During the last SK visit, DH & I got in a fight. It was actually kind of a relief because he has finally seen fit to mention that he's noticed we just don't get along when SKs are at the house. I told him that I really don't want to take away his relationship with his kids, that's why I just make myself scarce when they're around (hard to do when most visits are announced about a day before). He said he wants us all to be a family & he doesn't know any better than I do how to deal with this. After we calmed down (there was a brief relapse of yelling when I caught SD7 listening outside our door & told her to go play & DH told me I'd been snappy when I told her that), I was glad we were talking about it & about how he gets moody when they visit & it makes me even more miserable. We both know that our fighting has interfered with how often he has the kids because it's been dropping off a lot these last few months. Since I have no say in when DH is getting the kids, I didn't realise that some of that dropping off has had to do with DH noticing that it made me scarce & wanting me home more. I feel terrible knowing that I'm interfering directly with this. I thought that staying out of the way of his time with his kids was the best thing to do if they were around. They aren't there to see me, afterall. DH wants us all to be a happy family. It seems like a lot to ask. Especially the happy part. We all just get more miserable when I'm home. We cut the conversation short because SKs were going home soon & we said we'd talk more later. It's been almost two weeks now & not a word. We've even gotten along beautifully. I want to talk about it more but I don't want to bring it up when they aren't here. Why waste perfectly good time on this when another visit will be staring us in the eye soon enough?

Comments

Totalybogus's picture

Maybe you guys should schedule a date to a local pub or restaurant (some place public) and sit down to discuss it. Being in a public place will help you two actually discuss the situation rather than argue. It is also a very nuetral place that both of you will feel free to talk openly.

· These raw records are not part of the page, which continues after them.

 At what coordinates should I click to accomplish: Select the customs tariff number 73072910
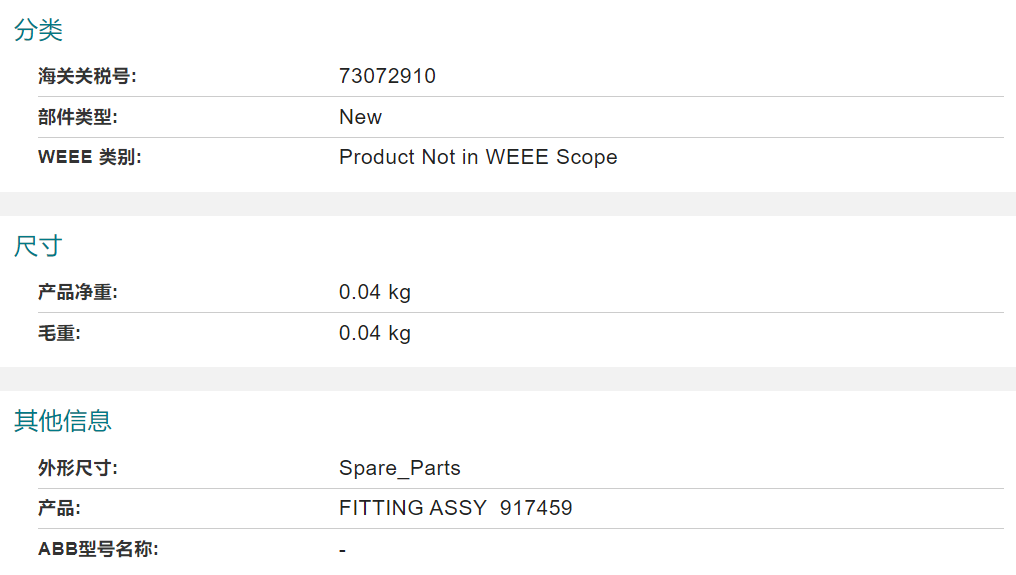click(x=387, y=76)
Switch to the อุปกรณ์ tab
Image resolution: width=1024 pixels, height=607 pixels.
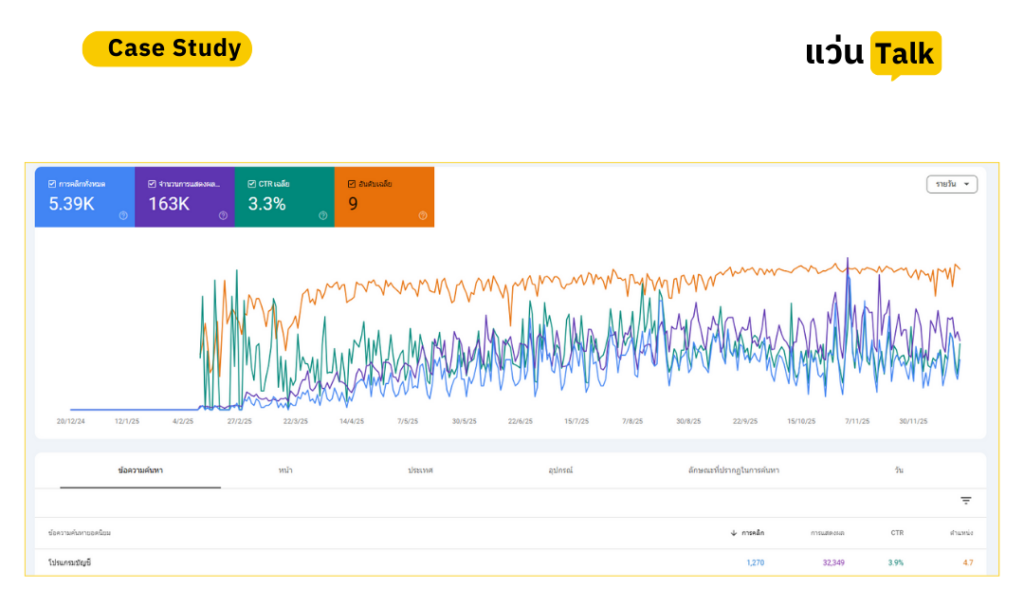[560, 470]
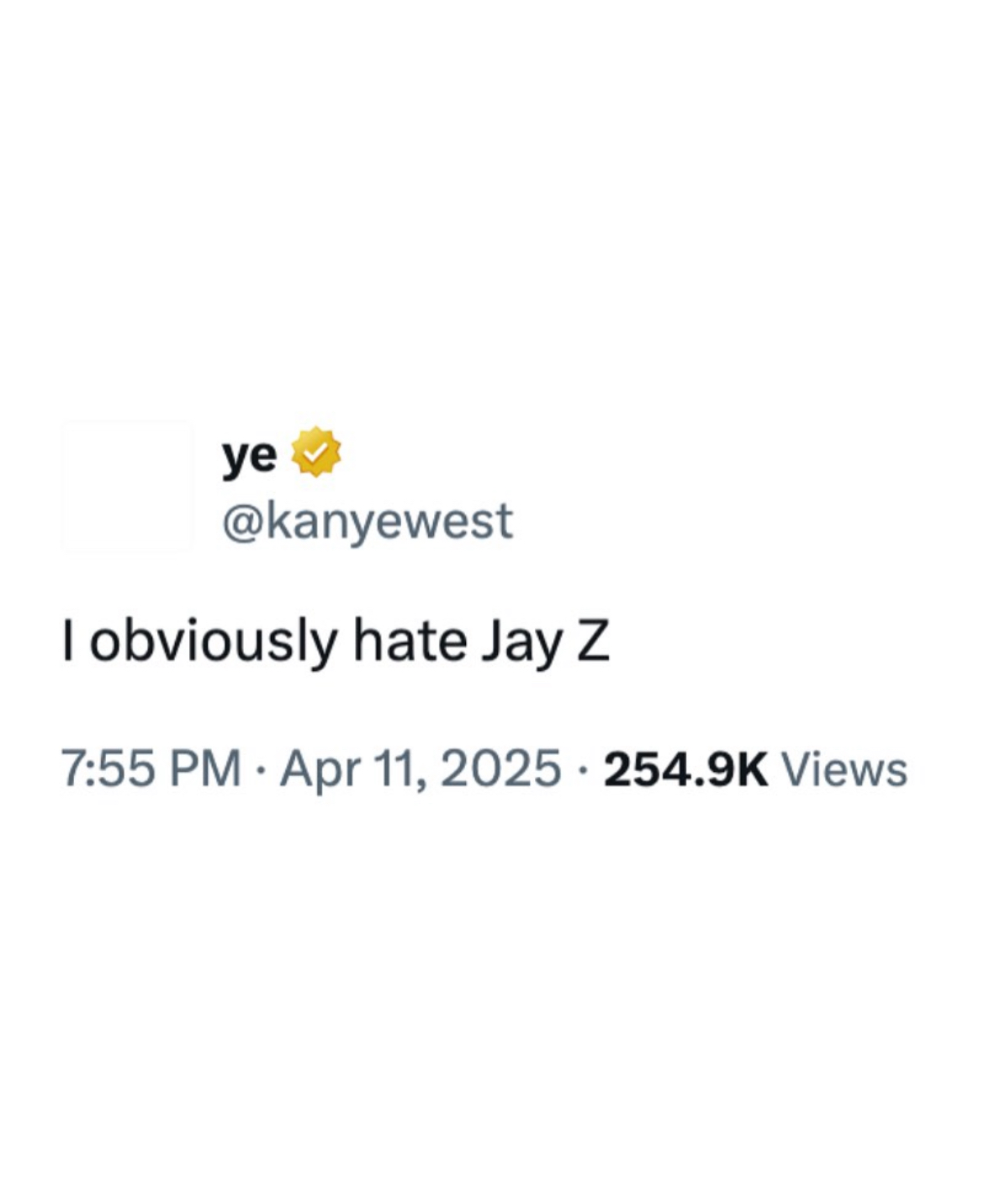The image size is (984, 1204).
Task: Open the profile via display name ye
Action: (x=249, y=455)
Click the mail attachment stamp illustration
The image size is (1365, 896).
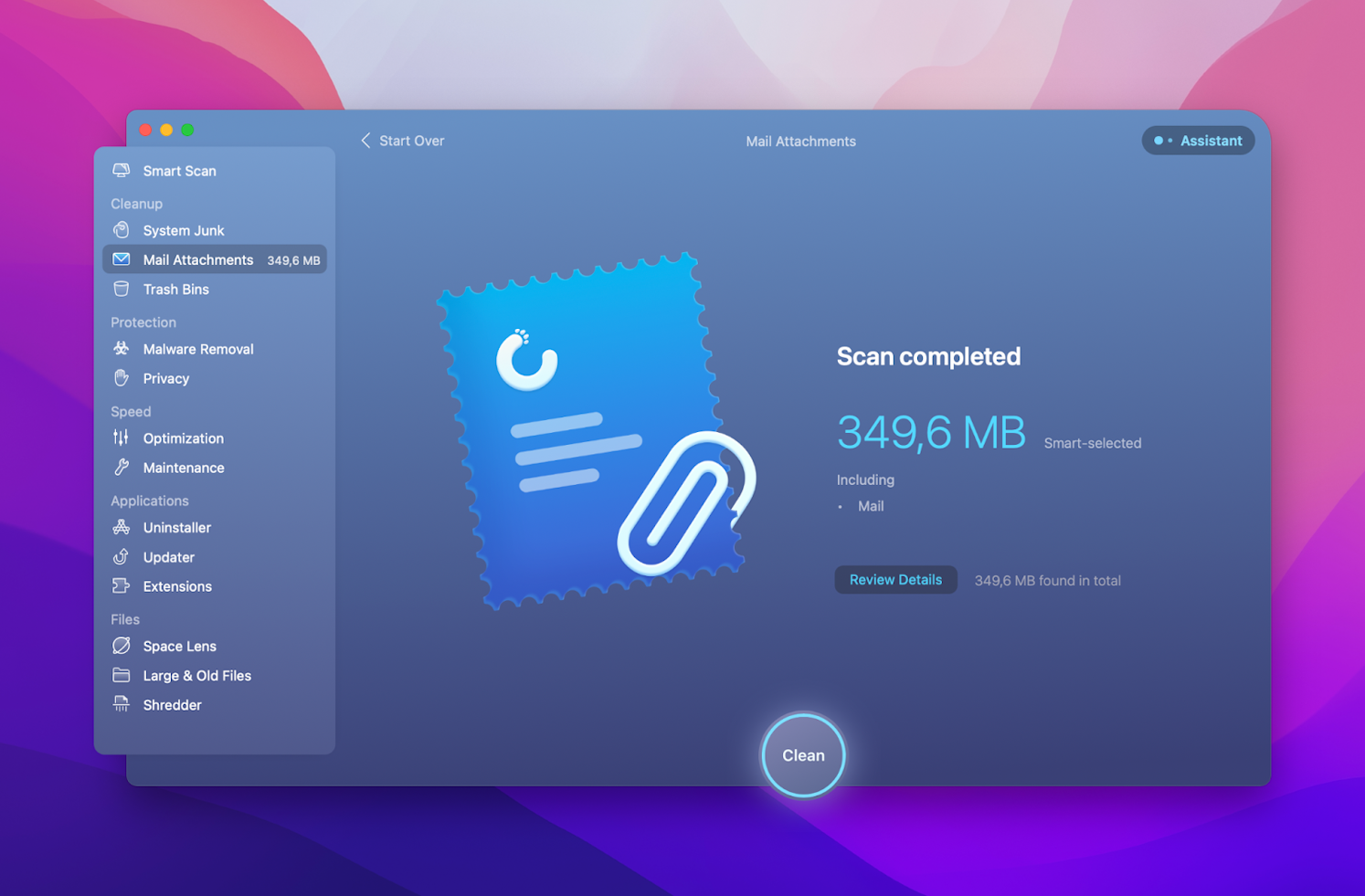point(594,429)
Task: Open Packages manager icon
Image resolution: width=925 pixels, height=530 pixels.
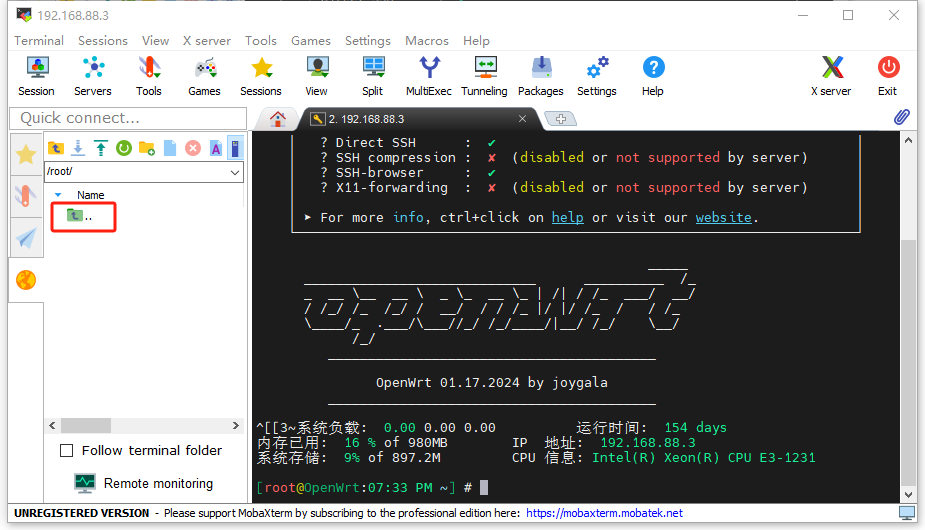Action: point(541,76)
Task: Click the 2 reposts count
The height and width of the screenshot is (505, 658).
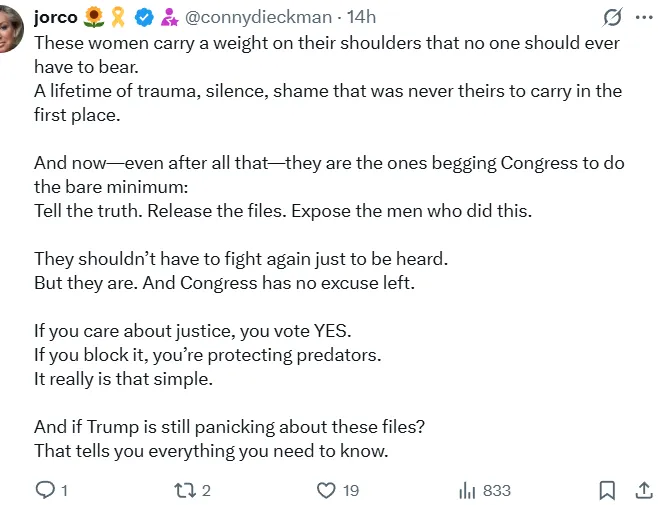Action: point(206,490)
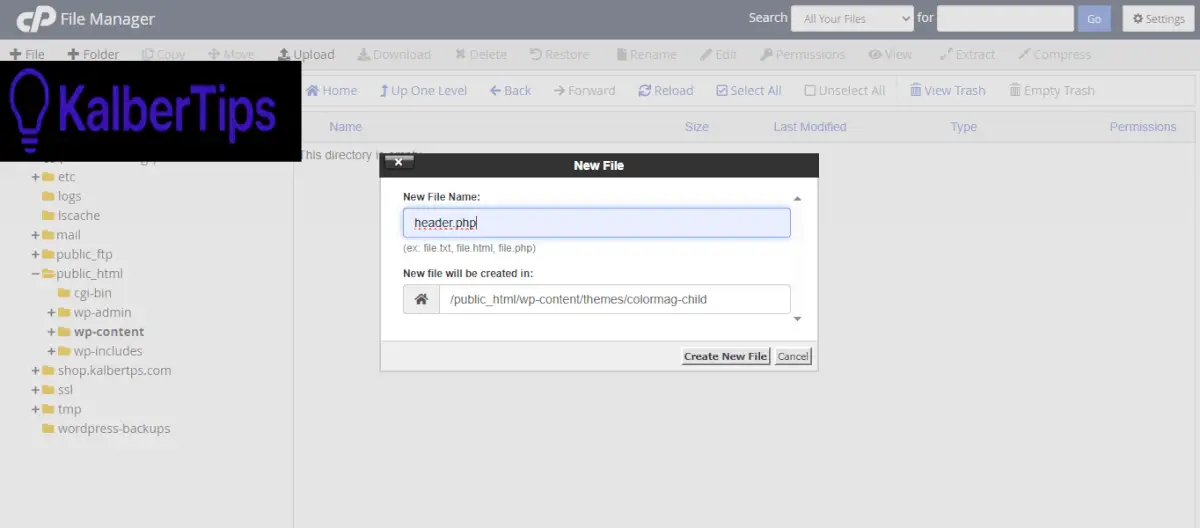1200x528 pixels.
Task: Click the Back arrow navigation
Action: coord(495,90)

It is never a good idea to fight in front of the kids. Not only is is it not good for them, do you really want BM knowing your business? I'm sure they go right back and tell her. Why give her the satisfactionl...kwim.

pafreema's picture

We are so much alike that you are telling my story bookgirl. You are doing what I would do in your case.

-Letting him have all of the time he wants with Skids, because after all they are his kids.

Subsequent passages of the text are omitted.